If a line in the data below holds the word "label", copy it.

Data records
########################################
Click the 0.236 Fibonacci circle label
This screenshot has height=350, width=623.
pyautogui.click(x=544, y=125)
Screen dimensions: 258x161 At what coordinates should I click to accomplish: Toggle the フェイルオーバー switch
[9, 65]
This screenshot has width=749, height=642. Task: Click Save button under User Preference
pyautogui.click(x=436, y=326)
########################################
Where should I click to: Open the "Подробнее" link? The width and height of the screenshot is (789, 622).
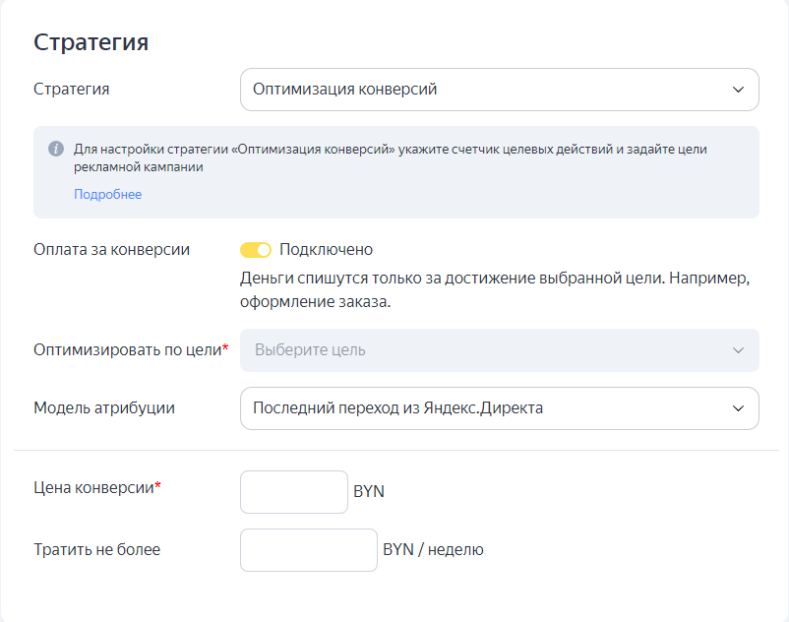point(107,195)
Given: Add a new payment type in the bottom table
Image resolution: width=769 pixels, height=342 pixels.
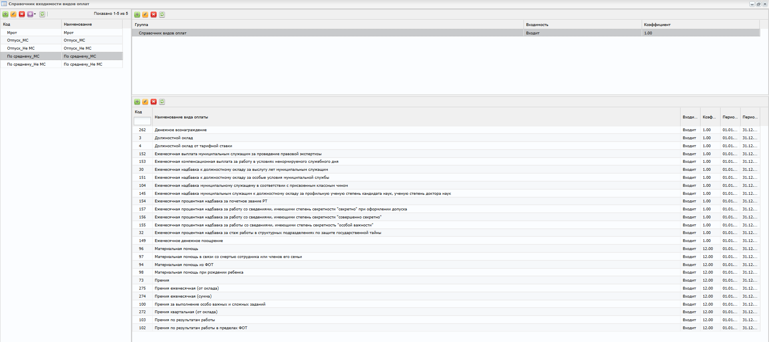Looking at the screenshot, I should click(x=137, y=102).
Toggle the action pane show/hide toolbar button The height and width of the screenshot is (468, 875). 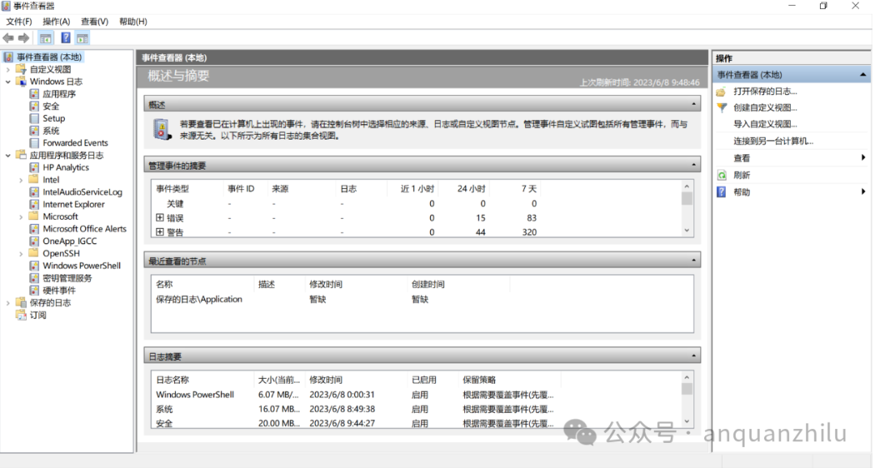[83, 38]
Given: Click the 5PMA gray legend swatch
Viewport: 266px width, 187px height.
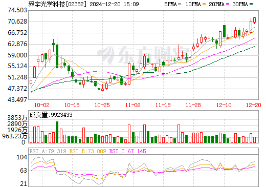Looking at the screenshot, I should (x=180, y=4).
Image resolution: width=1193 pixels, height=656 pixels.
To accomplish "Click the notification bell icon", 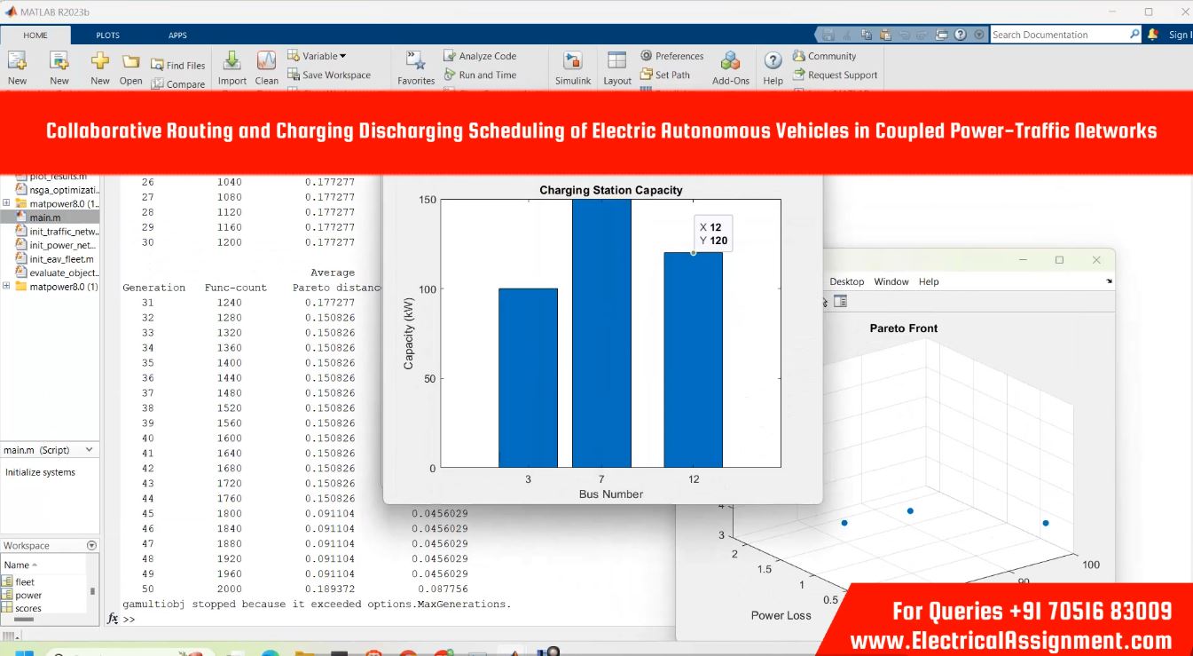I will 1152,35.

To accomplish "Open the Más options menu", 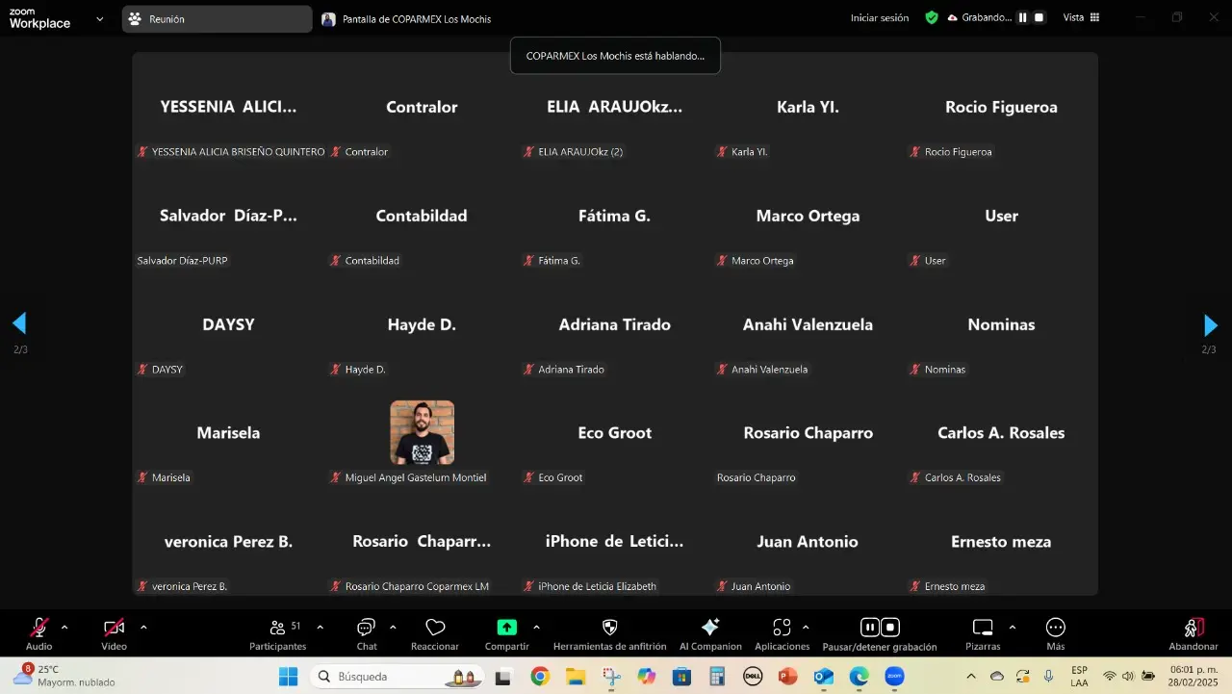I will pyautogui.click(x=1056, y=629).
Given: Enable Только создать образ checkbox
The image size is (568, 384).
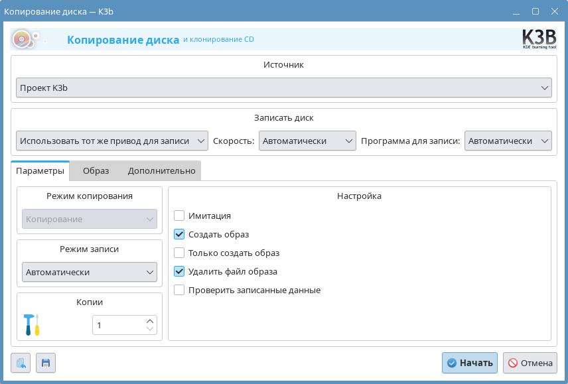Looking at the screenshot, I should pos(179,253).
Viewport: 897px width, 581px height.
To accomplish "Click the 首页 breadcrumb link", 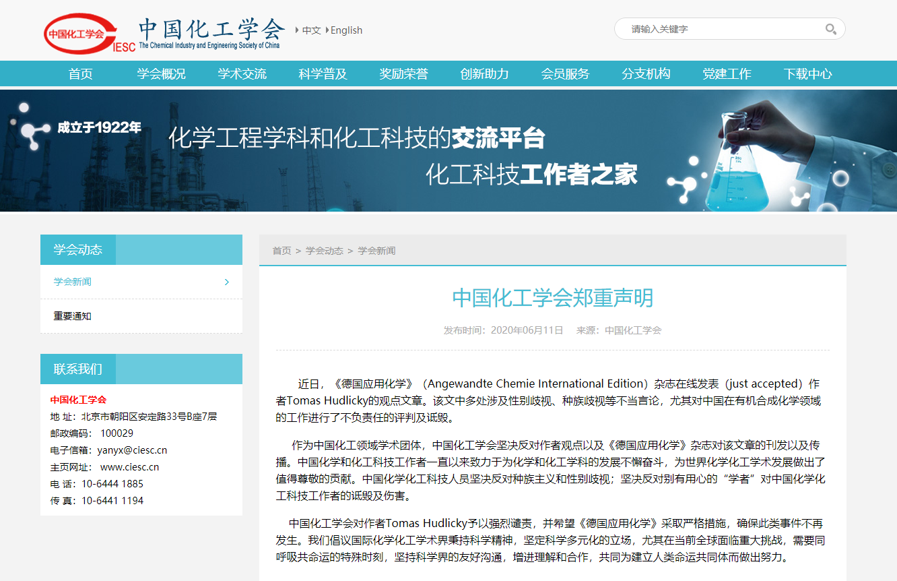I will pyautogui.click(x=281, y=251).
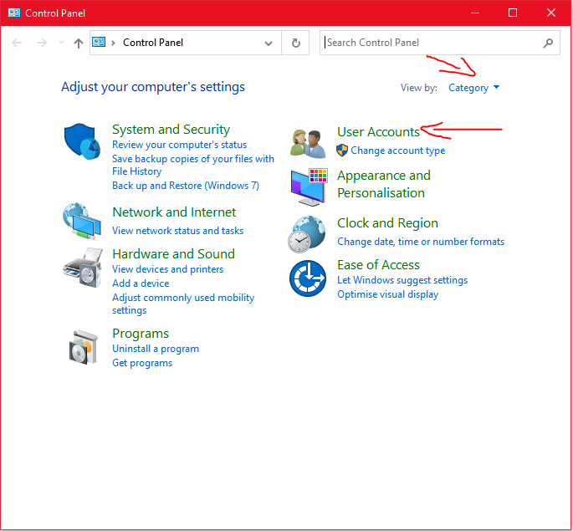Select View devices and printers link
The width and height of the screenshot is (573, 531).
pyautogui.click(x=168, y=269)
########################################
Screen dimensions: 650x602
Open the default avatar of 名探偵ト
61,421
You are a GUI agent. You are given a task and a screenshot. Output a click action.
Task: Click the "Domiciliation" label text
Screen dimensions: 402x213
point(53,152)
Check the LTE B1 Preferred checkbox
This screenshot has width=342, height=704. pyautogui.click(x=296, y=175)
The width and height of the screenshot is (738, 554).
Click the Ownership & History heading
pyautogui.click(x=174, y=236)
########################################
ANSWER TO THE EXERCISE:
Click the 0.236 Fibonacci circle label
Task: Click the "Domiciliation" label text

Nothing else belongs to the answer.